A Hungria, a Europa e os abutres

Independentemente do facto de Péter Magyar ser um político conotado com o centro-direita, este foi eleito com o apoio expresso da maior parte da esquerda húngara, que optou por não concorrer para não dispersar votos. Muito de complexo, instável e contraditório virá agora, sem dúvida, mas o triunfo esmagador do seu partido, para mais em eleições invulgarmente participadas, foi uma importante vitória da democracia, do projeto europeu e do apoio internacional à Ucrânia invadida e martirizada. Contra Putin, Trump e a generalidade da extrema-direita europeia, incluindo-se nesta a infelizmente nossa.

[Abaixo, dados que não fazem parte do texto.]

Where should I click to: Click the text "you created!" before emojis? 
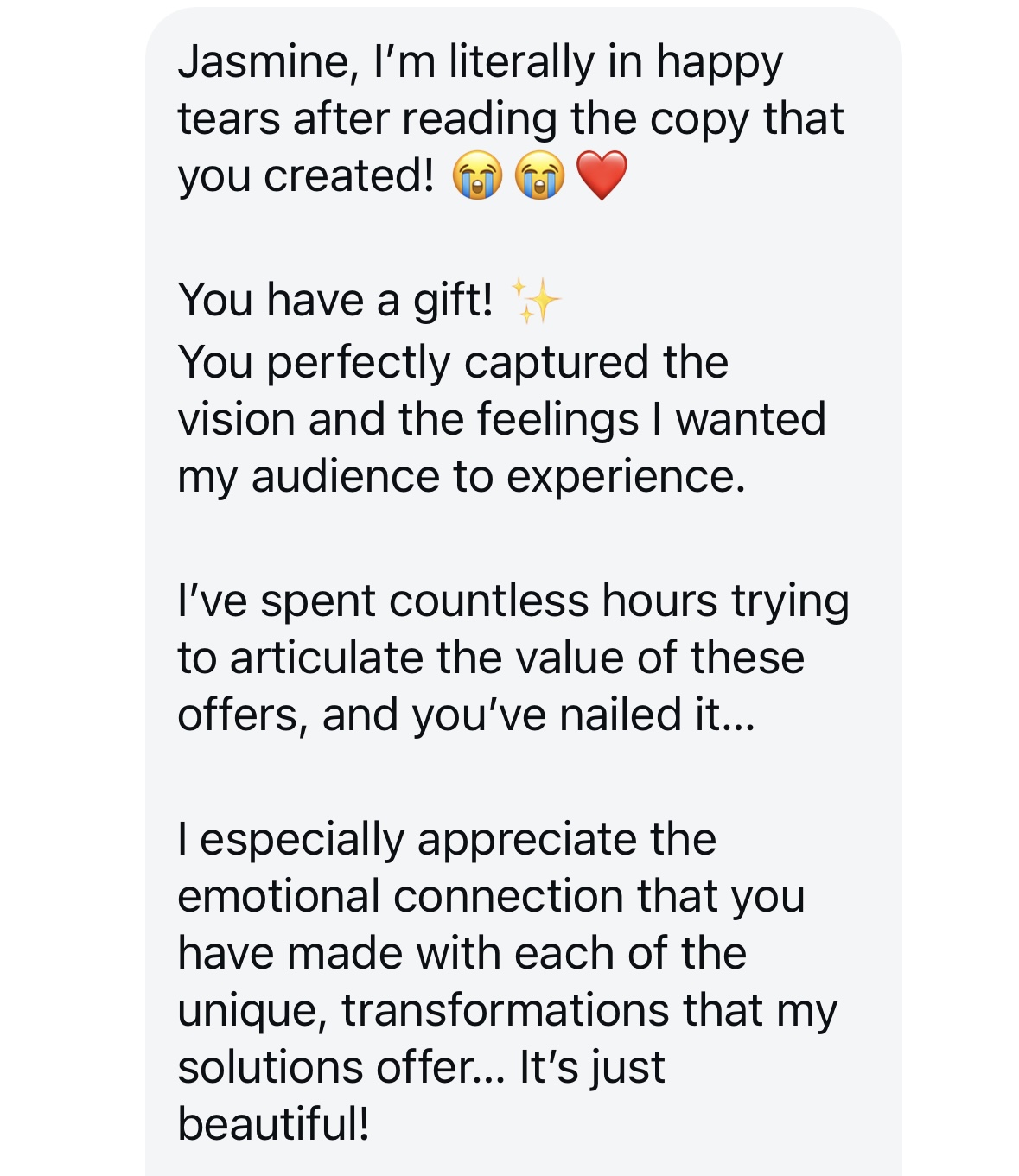pos(306,176)
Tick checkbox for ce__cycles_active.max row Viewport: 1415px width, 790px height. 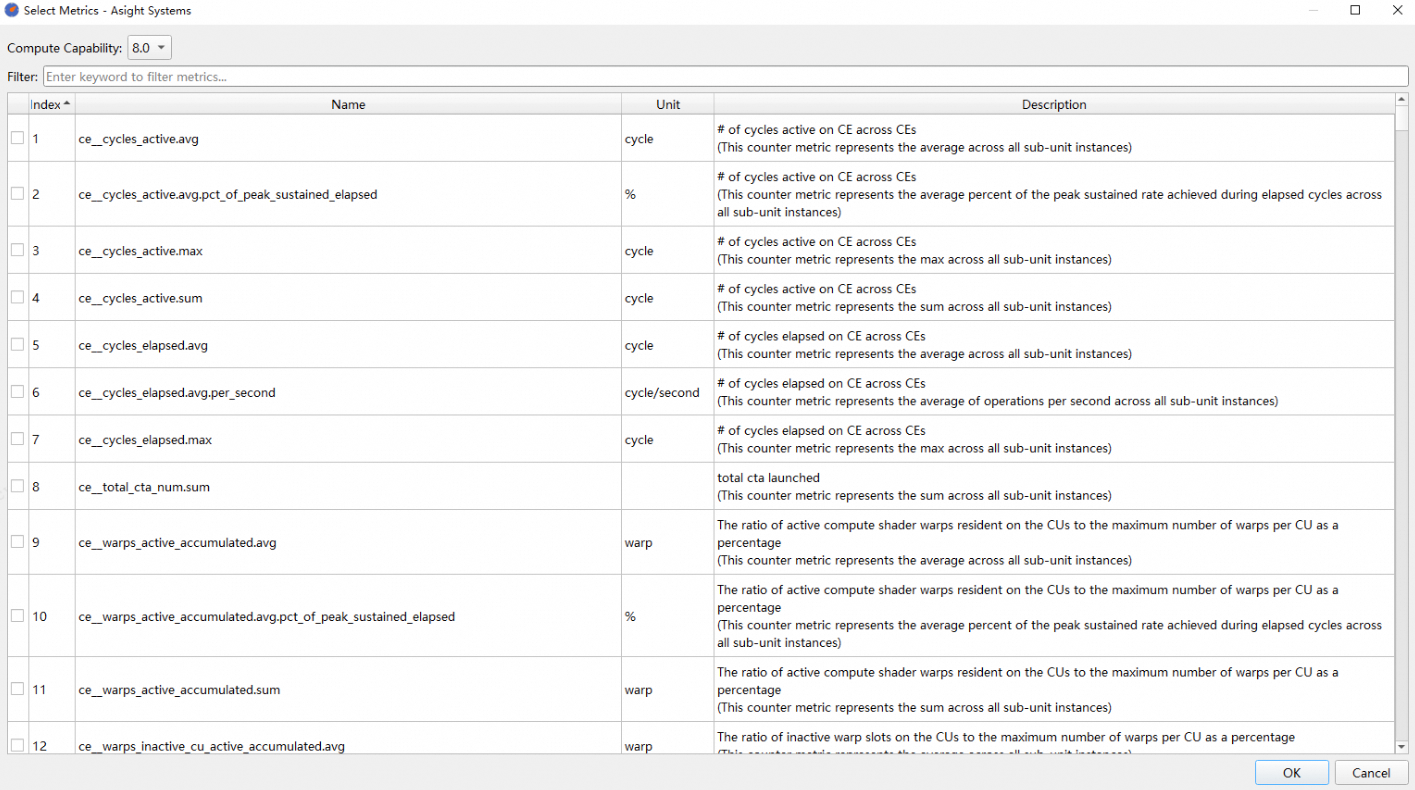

Ver milhares de pessoas a dar vivas à liberdade e a cantar nas ruas de Budapeste o hino resistente Bella Ciao, não deixa de ser um sinal comovedor e bem positivo.

O que ainda torna mais absurda e lamentável a posição de quem, por cá, dizendo-se formalmente de esquerda, não se importa de pactuar constantemente com as piores ditaduras (por isso a essas pessoas apelidam alguns de «fascistas de esquerda»), tomando como inimigo principal, a par dos EUA – para elas, Trump é apenas um detalhe circunstancial, pois «a América» será sempre intrinsecamente má -, em larga medida a União Europeia. Justamente o complexo político que, neste momento, independentemente dos seus defeitos e desigualdades, pode introduzir algum fator de equilíbrio democrático neste mundo conturbado e caótico, manchado pelo autoritarismo, cobiçado pelos grandes poderes militares imperiais instalados em Washington, Moscovo e Pequim, e povoado de grandes e de pequenos abutres.